(What this task involves)
Format each line of the data below as one string in a JSON array, skipping blank lines and leaving the pictures out.

(Task data)
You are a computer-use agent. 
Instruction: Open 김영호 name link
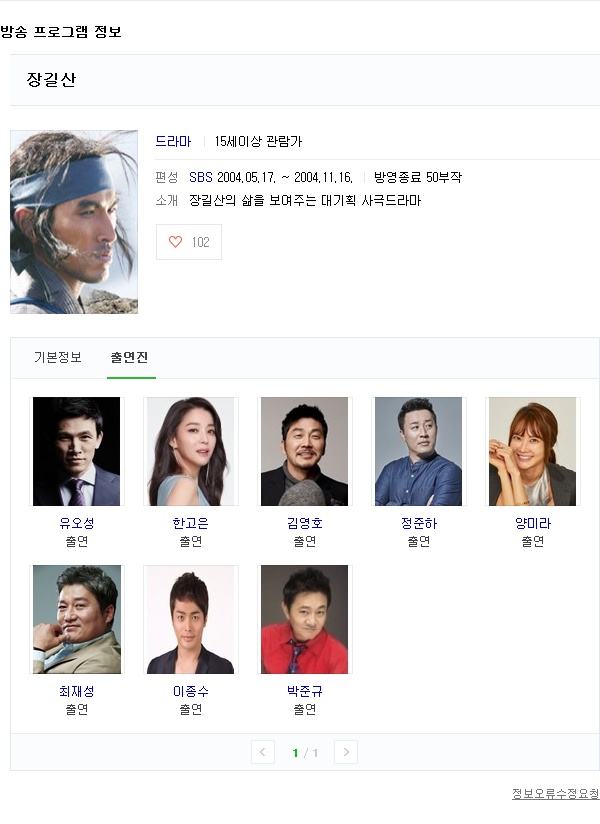[305, 523]
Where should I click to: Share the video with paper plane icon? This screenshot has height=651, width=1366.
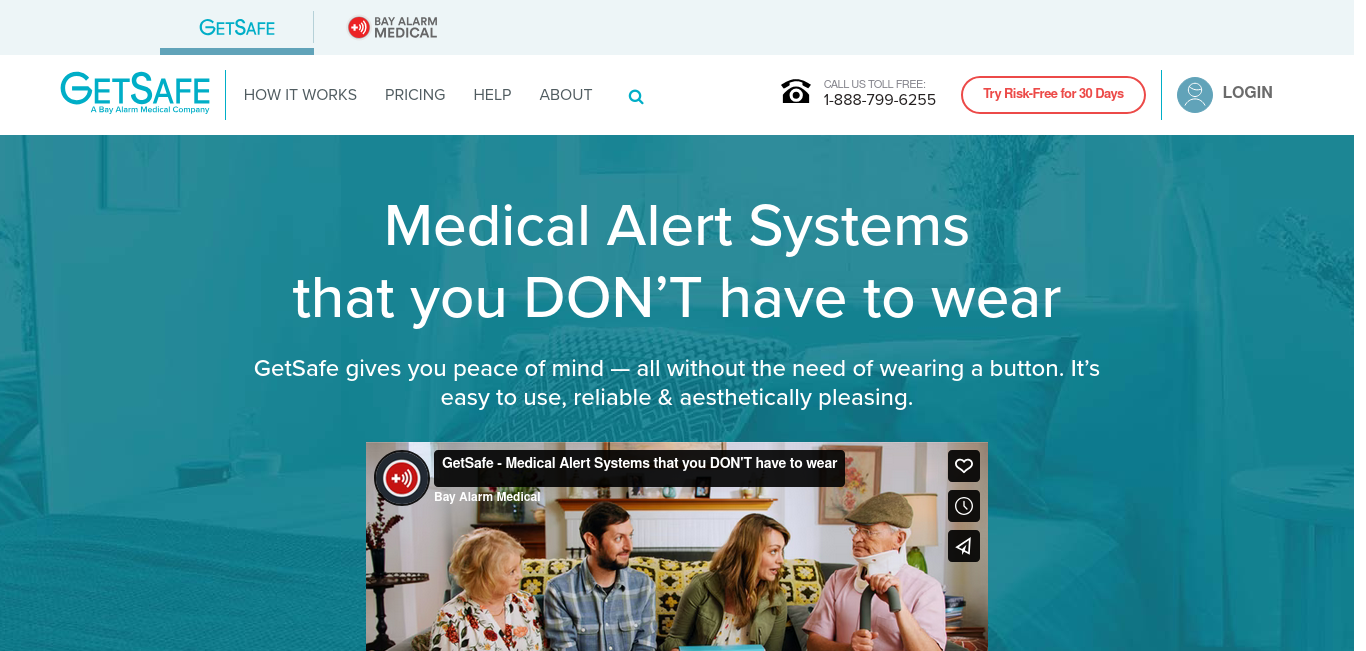point(964,546)
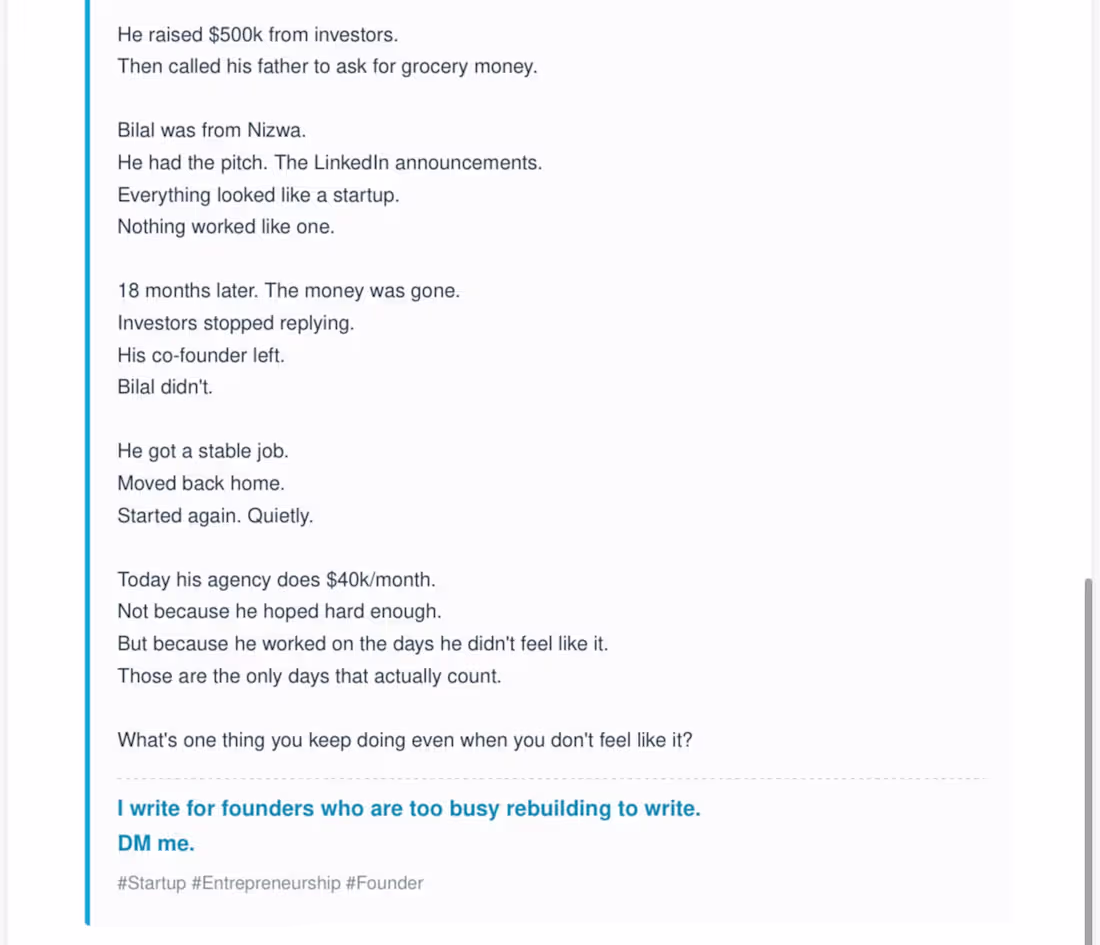Click '18 months later. The money was gone.'
Viewport: 1100px width, 945px height.
point(288,290)
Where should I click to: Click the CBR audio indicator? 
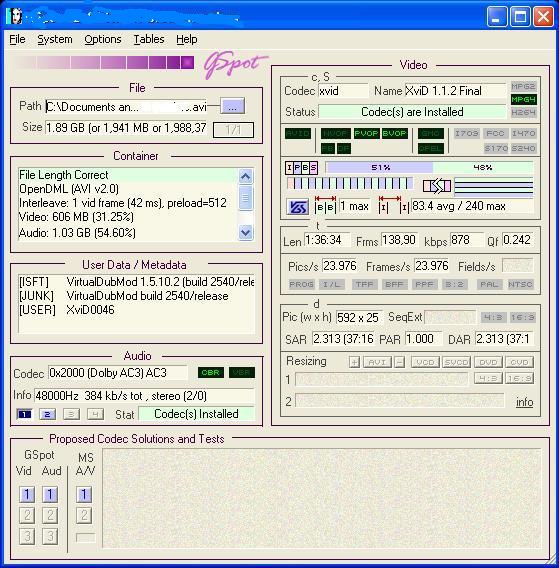click(x=211, y=373)
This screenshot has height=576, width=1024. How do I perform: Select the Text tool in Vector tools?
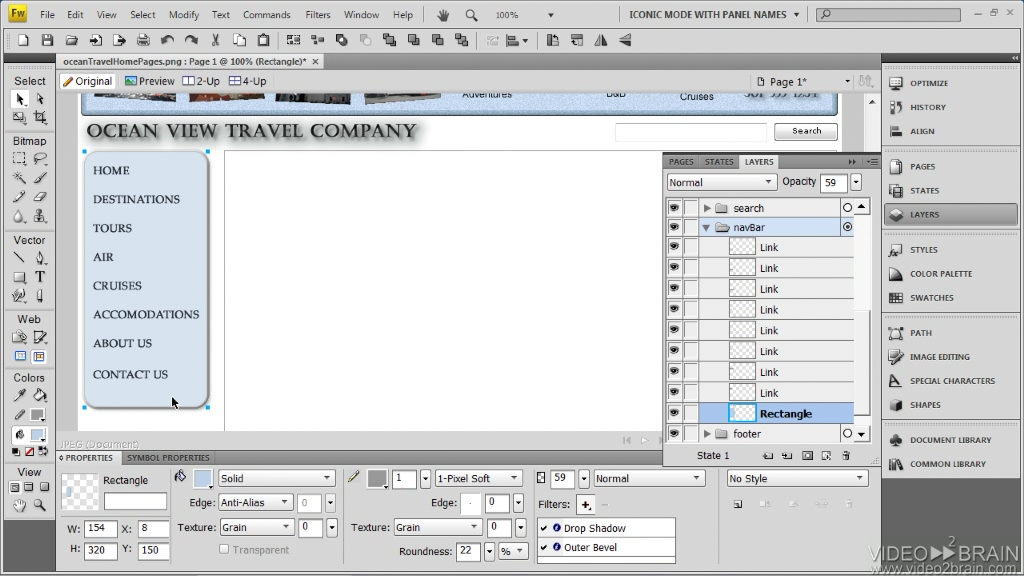[x=40, y=277]
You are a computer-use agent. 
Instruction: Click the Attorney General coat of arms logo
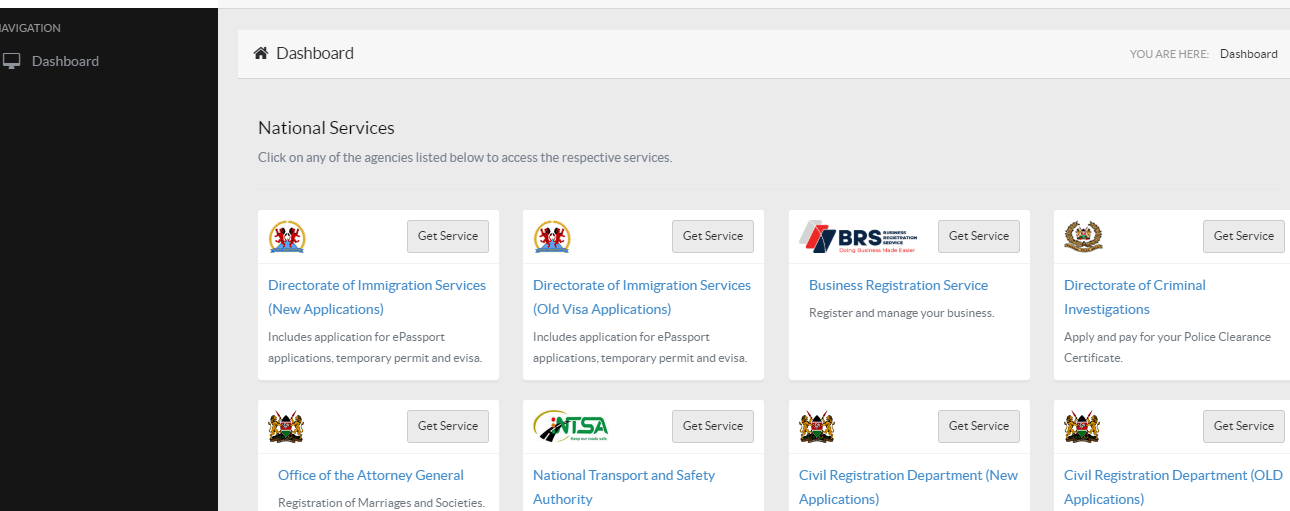[286, 426]
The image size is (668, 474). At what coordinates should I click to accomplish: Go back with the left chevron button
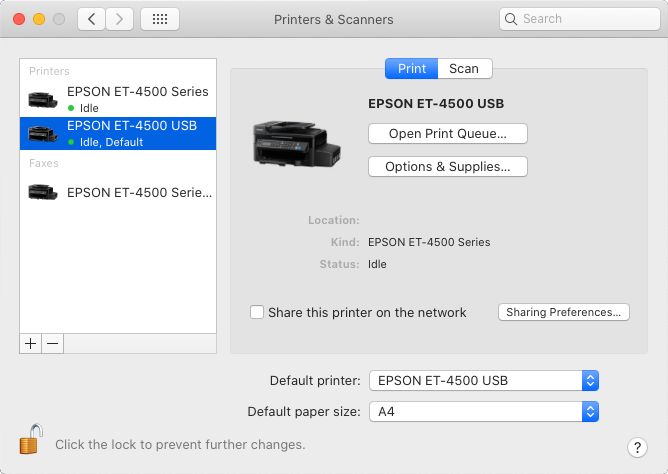coord(91,19)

(Full output)
[
  "You are a computer-use agent. ",
  "Instruction: Open 김영호 name link",
  "[305, 523]",
  "Where should I click to: Share the video with paper plane icon? This screenshot has height=651, width=1366.",
  "point(964,546)",
  "Click '18 months later. The money was gone.'",
  "Viewport: 1100px width, 945px height.",
  "point(288,290)",
  "Where should I click to: Click the CBR audio indicator? ",
  "click(x=211, y=373)",
  "This screenshot has height=576, width=1024. How do I perform: Select the Text tool in Vector tools?",
  "[x=40, y=277]",
  "You are a computer-use agent. ",
  "Instruction: Click the Attorney General coat of arms logo",
  "[286, 426]",
  "The image size is (668, 474). At what coordinates should I click to accomplish: Go back with the left chevron button",
  "coord(91,19)"
]